To meet the needs of students wherever they are, the Albert O. Kuhn Library has created a new virtual study room. The VSR, which was established by AOK librarian Katy Sullivan in early June based on the Shady Grove campus’ own virtual library, has since helped students focus on their work no matter their location.
At its roots, VSR is an accessible Webex room found on the library’s website. After clicking on the link, Sullivan, who set up the VSR, said the student will be welcomed into a community space dedicated to focus, relaxation and research. In short, they are in a virtual library.
“It’s a study environment.
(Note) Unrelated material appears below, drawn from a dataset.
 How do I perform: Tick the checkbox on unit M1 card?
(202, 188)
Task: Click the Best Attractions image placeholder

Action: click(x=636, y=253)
And, like in a real library, you can get as much help as you want, ” said Sullivan.
The VSR is staffed by four student-employees — including sophomore media and communications major Michael Washington — who are seasoned with at least a year’s worth of AOK library experience. In the pre-pandemic era, they worked with Sullivan to sort books and help students with research and citations. When students needed research help, whether that meant finding website links or books on a particular subject, they were the first to help. Now, they utilize their love for public service online.
“We are there to help you study and help you find links or books when research becomes overwhelming,” said Washington. “Basically, you can have a librarian as your study partner.”
Students are not required to have their video on, although it might help to minimize distractions, said Washington. But this does not mean that students in the room will have only a plain backdrop of generic grey avatars and random names to keep them company. Instead, a YouTube background of the VSR’s study playlist is projected on the screen. Washington said the music, arguably the best and most crucial component of any study session, has caused many heated debates. Though in an effort to appease most students, the VSR staff usually settles on playing chill, lo-fi hip-hop.
Besides determining the perfect study playlist, the student VSR employees work hard to create a helpful study environment by being available for any question from any student.
Washington explained that the virtual room is “a one stop all-in-one experience for study and research help … it’s these little things that will take you back to the library.”
The VSR has been such a success that a library director in California reached out to AOK staff to learn how to set up their own version of it.
Through their work with the VSR, both Sullivan and Washington maintain the AOK’s vision promoting intellectual and creative growth.
“Students don’t thrive in a vacuum of no community, which is [clear] when working in a library. This is a way to fill that void,” said Sullivan.
Washington feels similarly. He explained that he admires UMBC for trying to develop new means of serving students and the community during the pandemic.
“The virtual study room is another example of that. So many people depended on the library, and since you can’t come to us, we are coming to you,” said Washington.
While the VSR was born from a need to help students during the pandemic, Sullivan suggested that it could become a permanent AOK resource, especially considering that some students have social anxiety that prevents them from asking for help. Other pandemic-adjusted library services, such as curbside pickup, are even more likely to remain since employees have developed an efficient system of library-to-car delivery.
Currently, the VSR is undergoing construction to allow small study groups to meet in breakout rooms. This was one of the main ways that the physical library was used, so Sullivan sees it as a fitting expansion.
“I know the community’s and students’ needs. It’s my passion,” she said.